La humedad de la hierba le estaba empapando el pantalón. Se levantó con el rostro encendido y espantó a los cuervos, que se elevaron graznando y planearon bajo los rayos de sol. Burton se dirigió en dirección opuesta y atravesó el huerto.
Cranley había derribado los árboles a hachazos. Los árboles que florecían con frutos dorados, cuyos anillos habían crecido durante decenios, estaban reducidos a meros tocones. Burton dedujo que no había sido recientemente, antes del invierno: la madera expuesta a la intemperie estaba ennegrecida por la escarcha. Desparramadas, las ramas rotas sembraban el terreno como cadáveres caídos en un campo de batalla.

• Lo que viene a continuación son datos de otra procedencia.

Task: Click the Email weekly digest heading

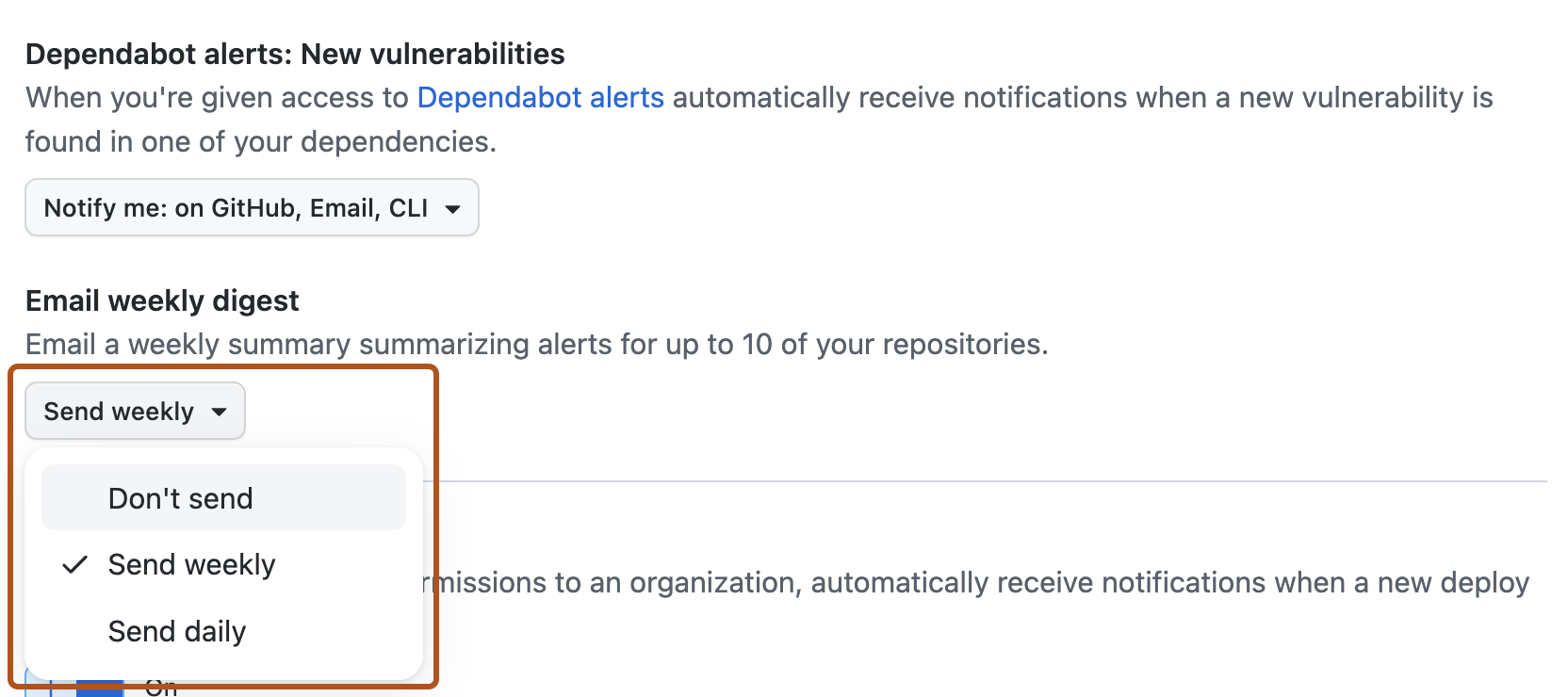Action: pos(162,300)
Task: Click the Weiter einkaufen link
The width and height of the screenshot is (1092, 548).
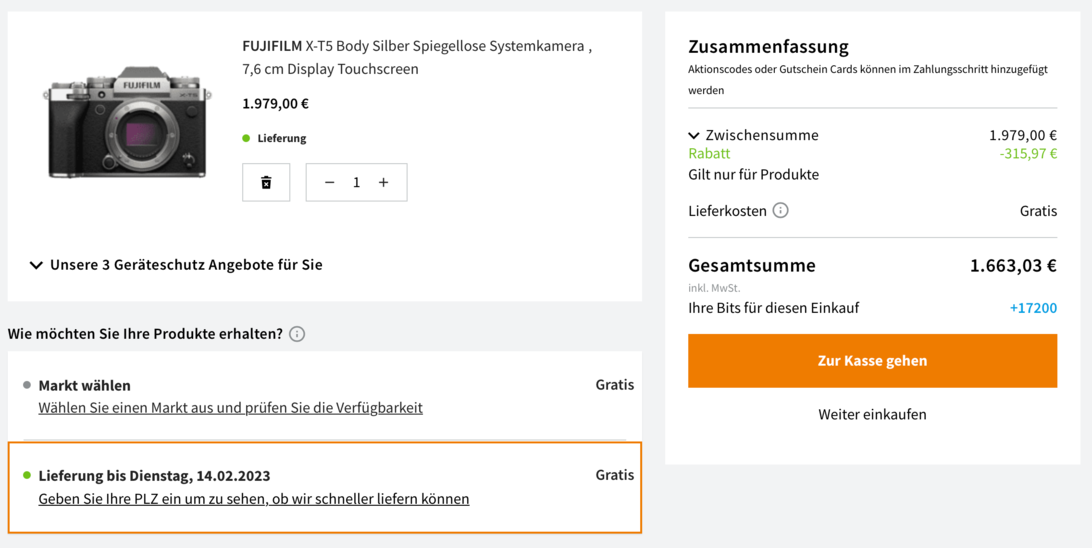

El acto en sí parecía frenético, como si Cranley hubiera sido incapaz de controlarse. Burton pudo oír en su cabeza el terrible golpeteo de los hachazos, el crujido de los troncos al quebrarse y caer. Y a Cranley aullando de placer. No habían talado todos los árboles, algunos tenían enormes heridas, pero seguían en pie; otros parecían intactos. Burton se acercó a uno de los indemnes; necesitaba sentir en la palma de la mano la seguridad que transmitía su corteza.
Podía sentir la bilis en la garganta, provocándole náuseas y ganas de vomitar. Y con la bilis, llegó el ansia de matar a Cranley, una furia que había ido creciendo dentro de él durante meses.
Pasó por encima de un tronco caído y se dirigió hacia la casa…
… Pero se detuvo de repente.
Había visto algo en una de las ventanas superiores: un rostro en la oscuridad, el contorno de una camisa blanca y una corbata. Un instante después, la figura había desaparecido. Solo el movimiento de una cortina sugería que había un extraño en su casa.
Burton estudió la destrucción de su huerto. Estaban esperándolo. Quizás el propio Cranley.
«Bien», pensó Burton hirviendo de rabia. «Bien».
Buscó su Browning, la empuñó firmemente y se lanzó hacia la casa.